ElevenLabs pushes generative music forward
ElevenLabs released Music v2, a generative music model capable of switching genres mid-track — from opera to heavy metal — while maintaining professional production quality. The model was trained exclusively on licensed data and cleared for commercial use, positioning ElevenLabs as a credible alternative in a space filled with legal gray areas.

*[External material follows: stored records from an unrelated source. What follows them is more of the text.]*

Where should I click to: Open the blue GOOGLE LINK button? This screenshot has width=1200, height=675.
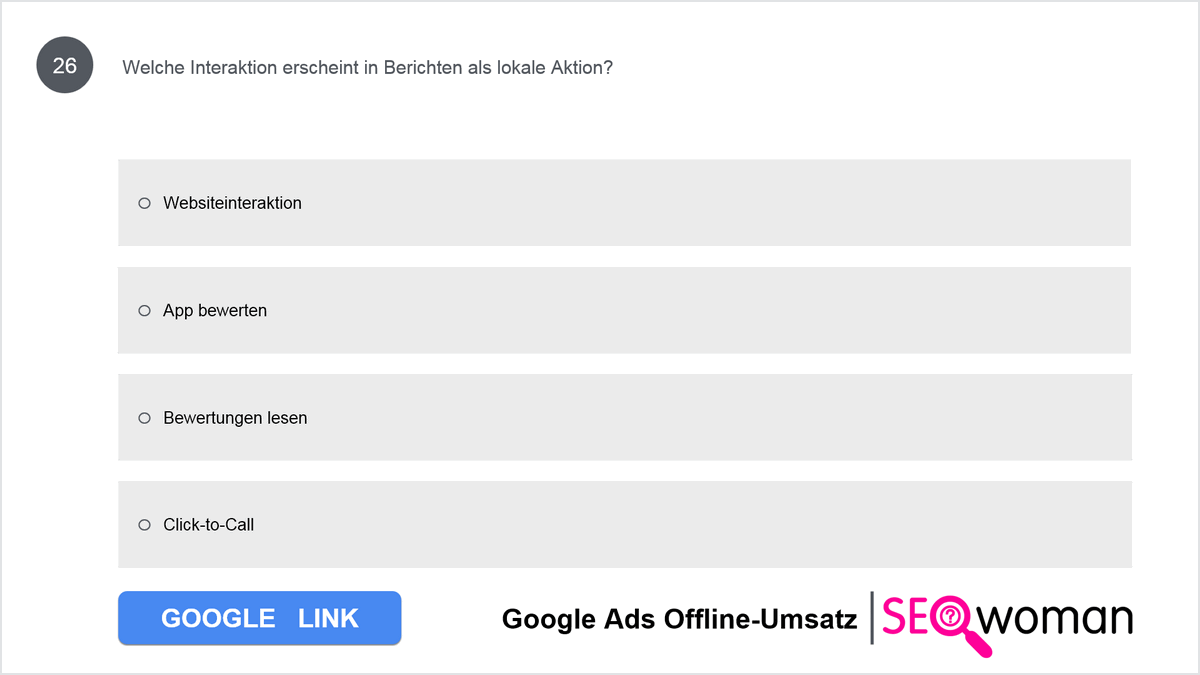260,618
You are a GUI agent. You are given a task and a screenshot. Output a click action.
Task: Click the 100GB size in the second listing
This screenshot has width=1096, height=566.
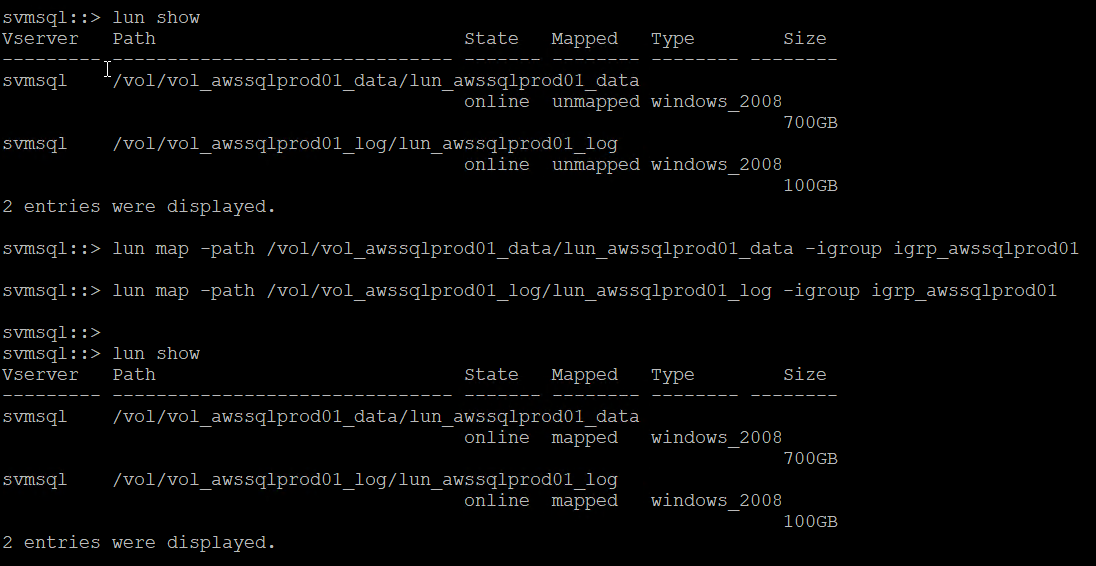pyautogui.click(x=810, y=522)
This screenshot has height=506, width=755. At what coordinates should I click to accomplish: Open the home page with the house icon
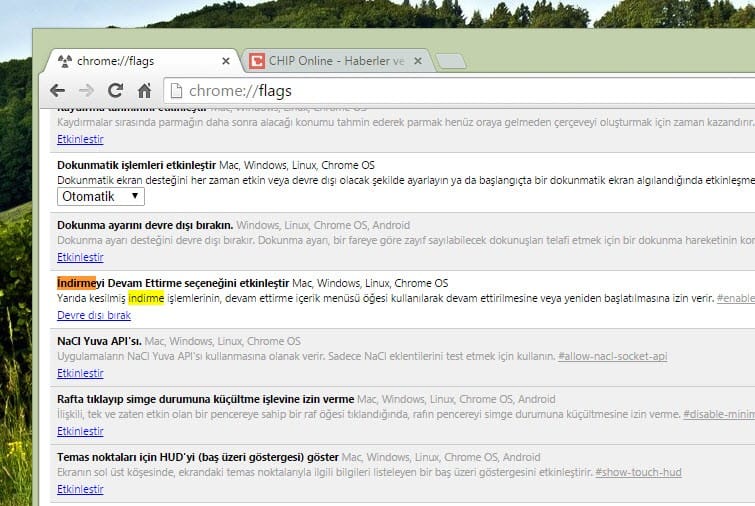[144, 90]
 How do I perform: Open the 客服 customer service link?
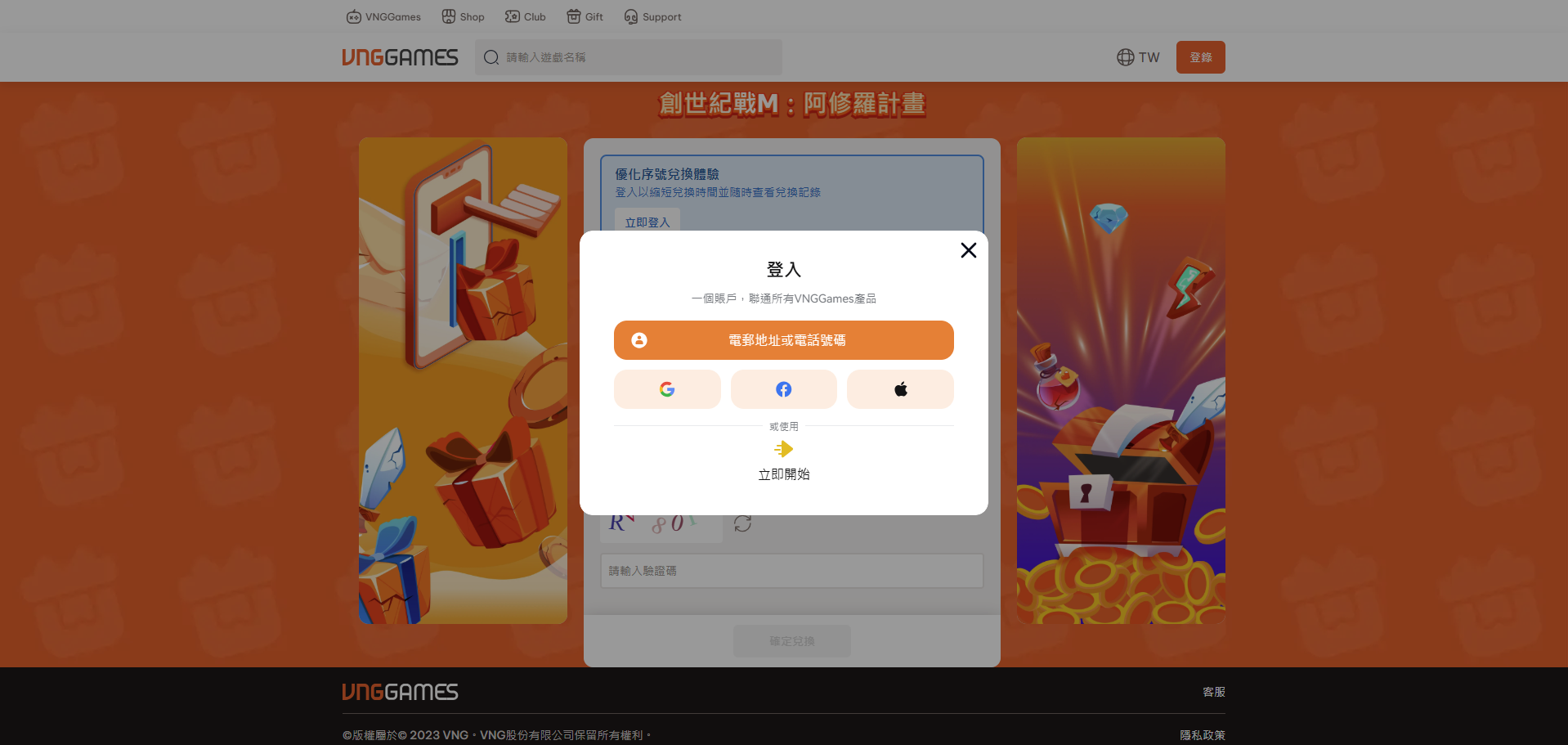click(1213, 692)
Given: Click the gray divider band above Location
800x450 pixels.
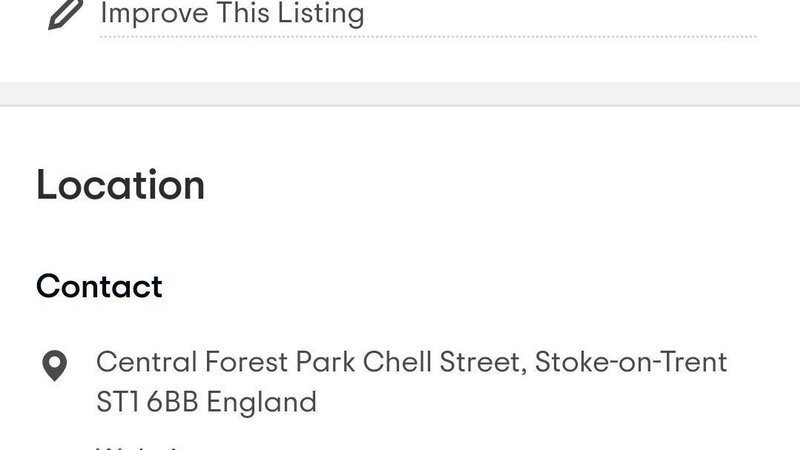Looking at the screenshot, I should 400,94.
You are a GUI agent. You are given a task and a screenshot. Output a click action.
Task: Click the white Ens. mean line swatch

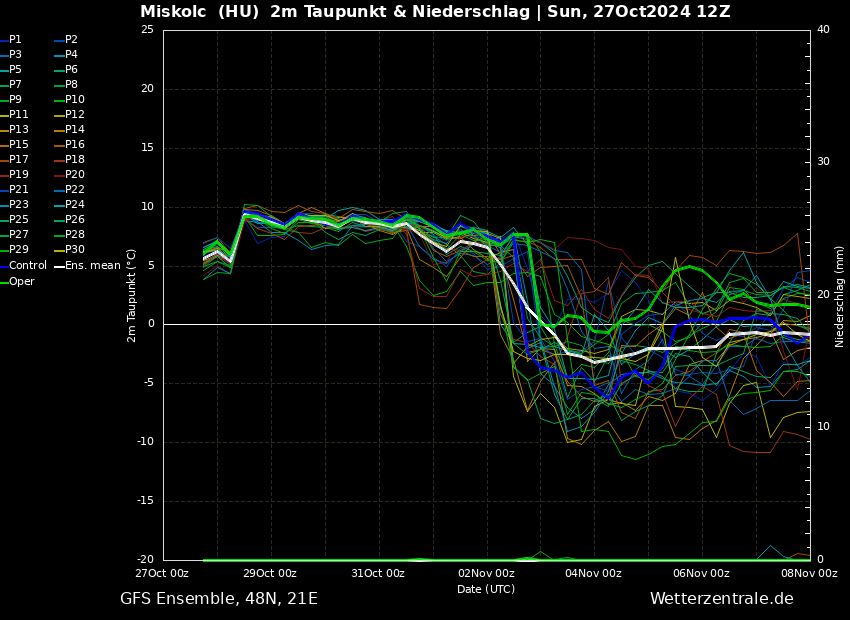(59, 266)
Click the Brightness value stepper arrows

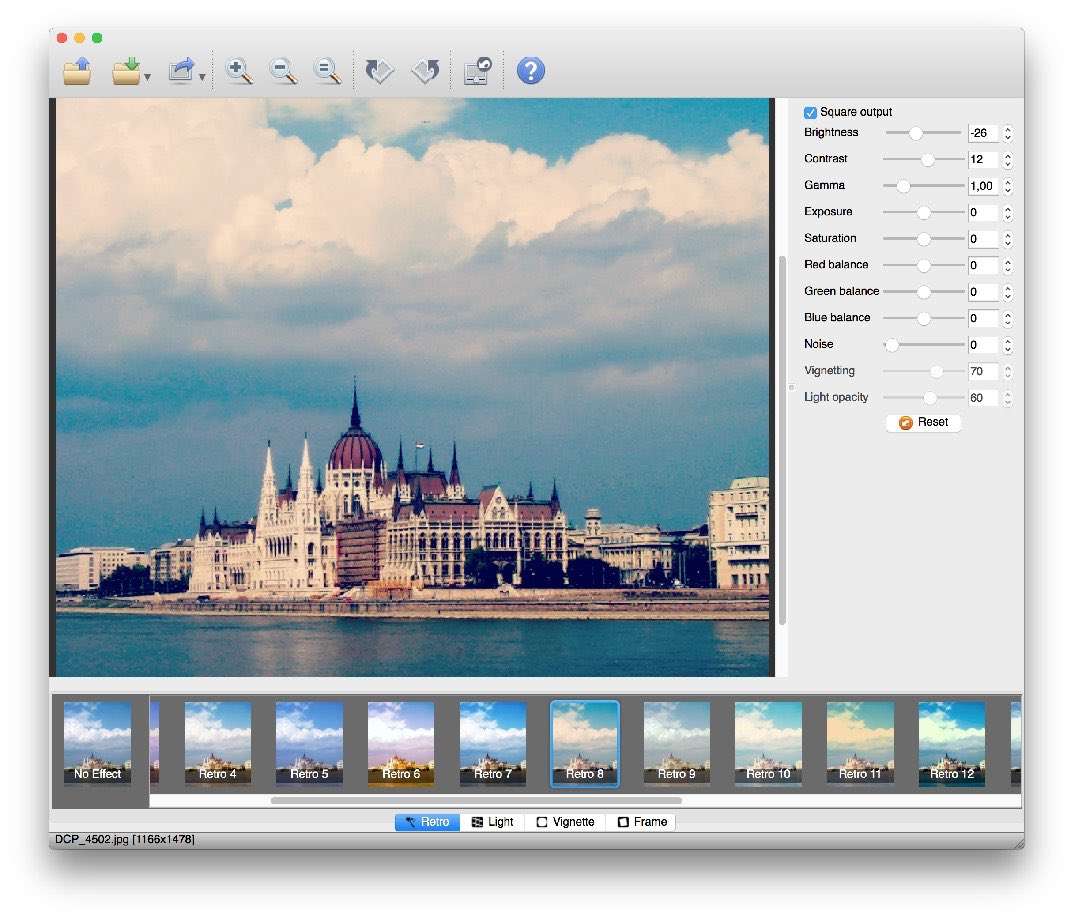1008,133
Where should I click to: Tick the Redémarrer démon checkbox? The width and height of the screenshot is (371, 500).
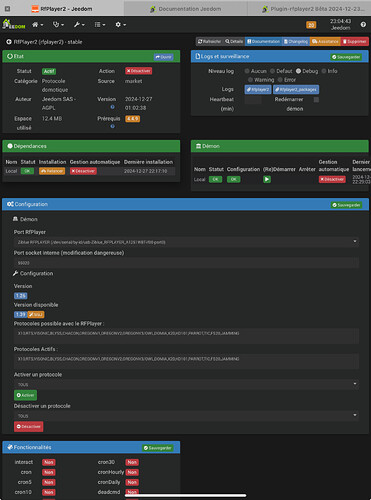point(316,99)
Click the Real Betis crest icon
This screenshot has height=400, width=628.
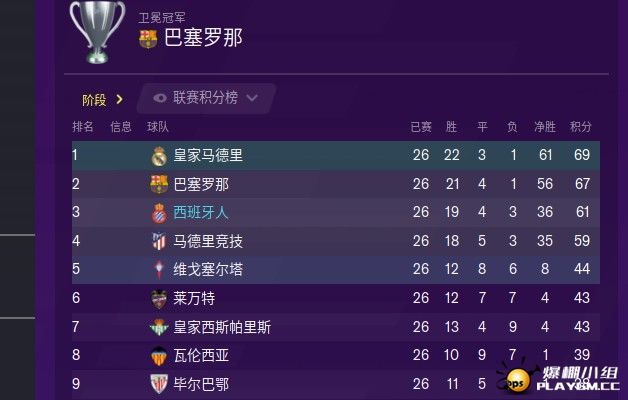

Illinois leads on AI regulation
Illinois is on track to enact the toughest AI safety law in the United States. Governor JB Pritzker announced he will sign a bill requiring independent external audits and whistleblower protections at AI companies — provisions that go further than recently passed laws in California and New York. The bill cleared the state legislature last week.
Also in the news
Google is still dealing with fallout from its I/O announcements: DuckDuckGo reports a 33% increase in U.S. iOS installs over the past week, driven by backlash to Google's AI-heavy search redesign. Figma launched Make integration that directly edits production codebases — a significant step toward visual-first software development. Amazon Prime Video greenlit three animated series produced using AI tools, part of its GenAI Creators Fund program. And the "disregard" bug in Google's AI Overviews — which caused the system to ignore instructions and show inappropriate results — has been temporarily suppressed, though Google hasn't fully resolved it.
The bottom line
Anthropic's valuation surpassing OpenAI marks a genuine inflection point. Models are becoming more autonomous, regulation is tightening, and creative AI tools are breaking into new domains. The industry is moving forward faster than either investors or regulators can keep up — and today's news suggests that pace is only accelerating.